The replacement system will log pulses from two separate pulse-per-gallon (PPG) water meters to my EmonBase. These meters use reed switches. But there’s a caveat for the first PPG meter.
In the case of the Stenner model the reed switch is triggered by a magnet on the dial. Specified as “Non-voltage dry contact water meter. Min signal durations: 10 milliseconds”.
But that PPG1 input is driving two relays through an amplifier on a shield (schematic): one relay is going to the EmonTX block 1. (The other relay is driving a Chlorine injector.) (The shield was previously hosting the Particle Core, but the Particle Core is superfluous. Instead the two relays are being directly driven by the PPG1 input bridged to fire both relays.)
In practice the gallon pulses from the Stenner are 9 to 12 seconds apart measuring the productivity of a domestic well pump.

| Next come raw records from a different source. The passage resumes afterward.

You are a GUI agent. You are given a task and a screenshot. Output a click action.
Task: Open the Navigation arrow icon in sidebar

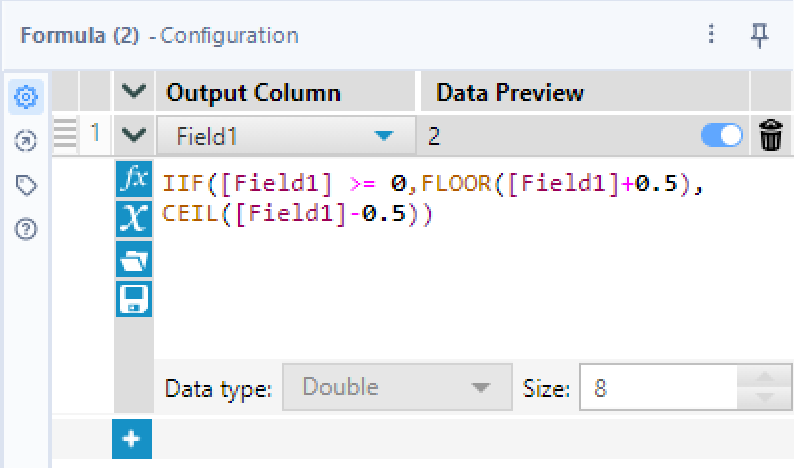(x=26, y=141)
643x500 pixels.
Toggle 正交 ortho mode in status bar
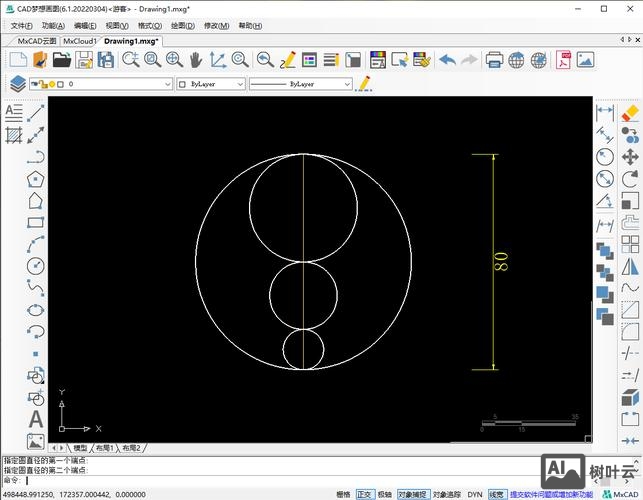[x=365, y=494]
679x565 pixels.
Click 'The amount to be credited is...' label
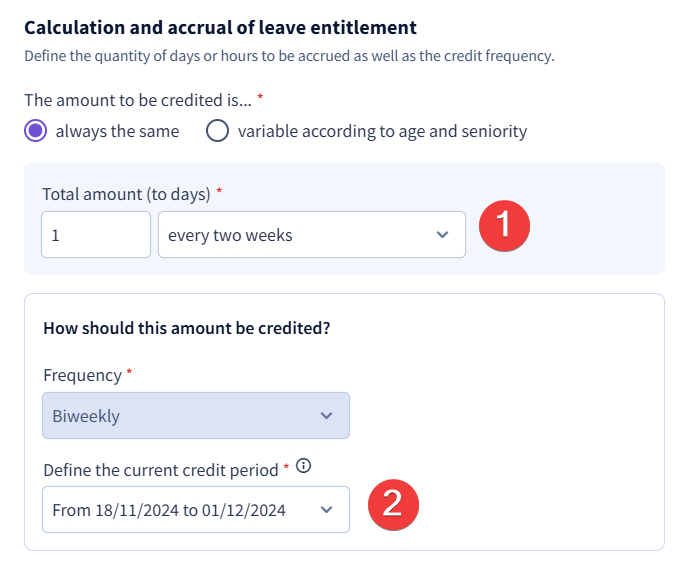[x=138, y=100]
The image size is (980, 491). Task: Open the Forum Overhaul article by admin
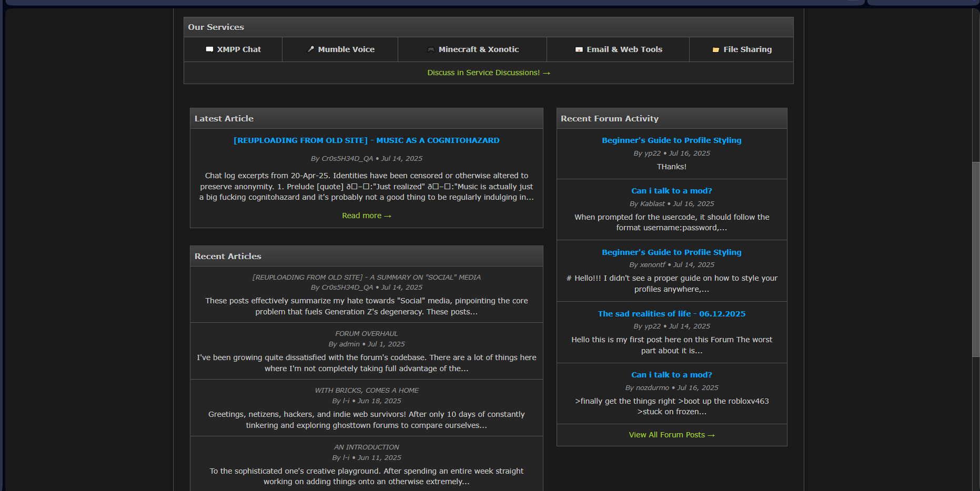pos(366,333)
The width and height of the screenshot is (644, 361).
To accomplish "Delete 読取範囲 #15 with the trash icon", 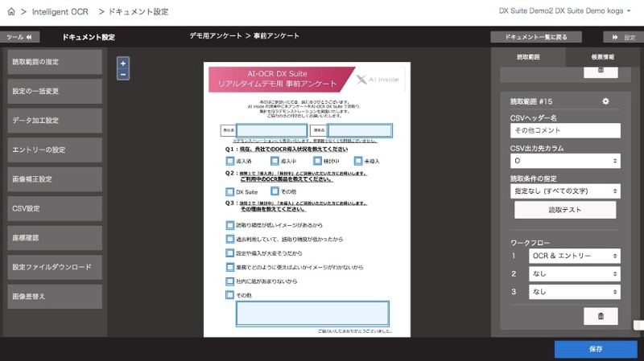I will tap(601, 316).
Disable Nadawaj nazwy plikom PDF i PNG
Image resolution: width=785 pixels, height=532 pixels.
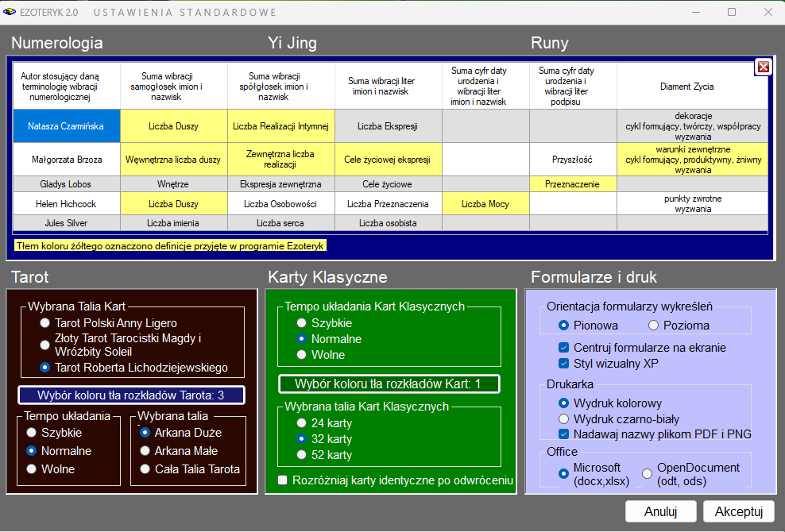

It is possible that the magnet driving the reed switch could stop with the switch closed.
The other PPG2 is an equivalent to the Stenner: DAE PD-75
It is planned that it would directly drive the EmonTx4 pulse input block 2. But I don’t know the pulse rate on the second PPG2 meter yet. PPG2 is measuring water distribution from a holding tank. So it will be faster than PPG1.
Hmm…
The relay is a mechanical contact, so you will need the protection against contact bounce enabled for both. It does handle a stalled dial correctly. Are the relay contacts volt-free, and you’ll use the pull-up provided by the processor and you’ll connect the relay between GND and the respective input pin? One point to consider is the contact material of the relay, and if it’s suitable for the very low current, approx 140 µA. (Ref: AVR128DB28/32/48/64 Data Sheet, page 604). If it’s not a sealed reed relay, you might want to consider replacing it with such.
In the case of the DAE meter, they specify it’s a reed switch rated at less than 10mA at 24 V, so this will be OK wired directly into the emonTx4 as above. But this too will need de-bouncing.
If you want to look at the library API, you can count on either edge of the pulse (but not both!) and you can set “the minimum period of time that the pulse must be active and in a steady state to be
recognised, in ms. This must be shorter than the duration of the pulse.” This means the pulse needs to be steady (in whichever state - 0 V or 3.3 V) for longer than it isn’t, and the time you set is between the two.
Having looked in more detail at the changes you’ll require, it was getting too hard to tell you what to do, so I’ve gone ahead and done them for you. I need to check that everything still works as expected.
The relay shield uses four Panasonic JS1-5V-F relays. (It’s an obsolete part.) Each relay is triggered via a NPN transistor that takes a control signal from the PPG1 meter and switches the relay coil ON and OFF, which in turn makes or breaks the electrical contact on the output. There is also a fly-back diode connected across the coil to help protect the transistor from high voltage transients caused during switching.
In test with the EmonTx4 being driven on input Block 1. The EmonTx4 block is wired Ground to Relay Common and Pulse to Relay Normally Open. I can simulate pulses with a push button. But depending on the timing it triggers 1 or 2 pulses per press. This kind of makes sense based on what say above about the pulse requirements.